In August of 2022, a large hole was broken in the wall of the beloved St. Adalbert’s church so that it’s Pieta sculpture could be removed and relocated. Both the church and the Pieta were created with the funds of the Polish community. Funding from Poles, including Polish philanthropists, has played a major role in the church’s upkeep. This sacred work of art was carved inside St. Adalbert’s, not long after the church was completed in 1914. It is an exact replica of the one at St. Peter’s Basilica in Rome and was made using marble from the same quarry using a mold taken from the Vatican sculpture.
The August attempt to remove the Pieta was thwarted through the efforts of vigilant neighbors, the prompt actions of the Hispanics and Poles who have been working to save the church and the support of others, including the local alderman, Byron Sigcho-Lopez. Since then, a dedicated group of Hispanics, Poles and others has kept a 24-hour watch over the church and Pieta from the alley that provides the access point that would be used for the sculpture’s removal.

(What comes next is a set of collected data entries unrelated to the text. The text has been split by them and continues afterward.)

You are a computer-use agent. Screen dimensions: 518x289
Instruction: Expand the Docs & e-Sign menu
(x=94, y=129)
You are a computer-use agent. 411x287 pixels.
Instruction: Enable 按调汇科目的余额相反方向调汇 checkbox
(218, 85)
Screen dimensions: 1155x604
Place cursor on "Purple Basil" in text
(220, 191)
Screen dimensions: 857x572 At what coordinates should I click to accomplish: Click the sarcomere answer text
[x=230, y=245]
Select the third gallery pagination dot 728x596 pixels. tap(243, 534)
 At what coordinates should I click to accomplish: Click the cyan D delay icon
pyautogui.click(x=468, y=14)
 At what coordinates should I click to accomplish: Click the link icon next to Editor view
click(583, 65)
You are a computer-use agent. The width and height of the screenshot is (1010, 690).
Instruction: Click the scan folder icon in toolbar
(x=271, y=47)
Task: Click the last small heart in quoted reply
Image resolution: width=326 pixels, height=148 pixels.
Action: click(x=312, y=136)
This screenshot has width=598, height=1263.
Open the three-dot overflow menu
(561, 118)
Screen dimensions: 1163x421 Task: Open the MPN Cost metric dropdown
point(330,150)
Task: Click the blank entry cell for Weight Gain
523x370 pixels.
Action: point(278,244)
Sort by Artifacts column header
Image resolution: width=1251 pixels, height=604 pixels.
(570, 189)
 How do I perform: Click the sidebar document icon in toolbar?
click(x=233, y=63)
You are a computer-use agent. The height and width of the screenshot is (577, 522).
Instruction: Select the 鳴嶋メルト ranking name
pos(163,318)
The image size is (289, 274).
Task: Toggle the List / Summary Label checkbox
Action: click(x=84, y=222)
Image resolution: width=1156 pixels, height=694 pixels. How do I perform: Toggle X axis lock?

Cardinal Cupich and Fr. Michael Enright, the pastor of St. Paul’s, a nearby affiliated parish, have been ascribing responsibility to one another for the removal of this treasured and sacred part of the local and ethnic heritage. As of October 20, Cardinal Cupich has taken responsibility for the situation. It remains to be seen whether he will attempt to continue his course of action, ignoring the outcry from many Chicago Catholics.
Reporting on the efforts to prevent the removal of the Pieta is provided here.
Chicago Tribune
LifeSite News – Nov 24, 2022 | Historic Chicago Catholic church slated for sale to owner of profane ‘Temple House’
Lawsuit and Fundraiser

Chicago Mayor Lori Lightfoot has intervened to prevent a vote on the downzoning the St. Adalbert property, which would prevent its commercial use. This is a violation of the rights of the religious community. A suit was filed against Lightfoot and the city of Chicago on November 24, 2022. This legal action will cost $15,000. We hope you can consider contributing toward the remaining $5,500 in funding still needed to bring it to completion. Details are available on the GiveSendGo fundraiser page here.
Requests
We ask the support of the bishops in Chicago, Poland and elsewhere, to encourage the reversal of the decision to sell off St. Adalbert’s, an architectural treasure, a sacred part of our history and a much-needed center from which to re-evangelize the beleaguered Pilsen neighborhood. We ask the clergy and laity to support this cause and to help raise awareness about the looming profanation of this extraordinary church. We ask Mayor Lightfoot, the Landmark Commission and the Chicago City Council to listen and respond to the outcry of their constituents who stand to lose not just their beloved church, but also their homes as they are displaced by the gentrification of Pilsen. It’s wrong to drive Pilsen’s immigrant population away and into even more dangerous parts of Chicago. We ask Cardinal Cupich and Pope Francis to face the failure of a Church that is collapsing wherever it has turned away from Christ and the timeless deposit of faith in favor of the ways of the world and to recognize how the Church thrives where it holds fast to divine revelation, sacred tradition and its mission to make disciples of Christ. We ask faithful religious orders looking for a place to grow to consider coming to St. Adalbert’s and reestablishing Catholicism as a much-needed transformative force for good in the community. We ask philanthropists to consider supporting the development of a well-conceived and self-sustaining effort to do so.
Could there be a better time to re-evangelize Chicago?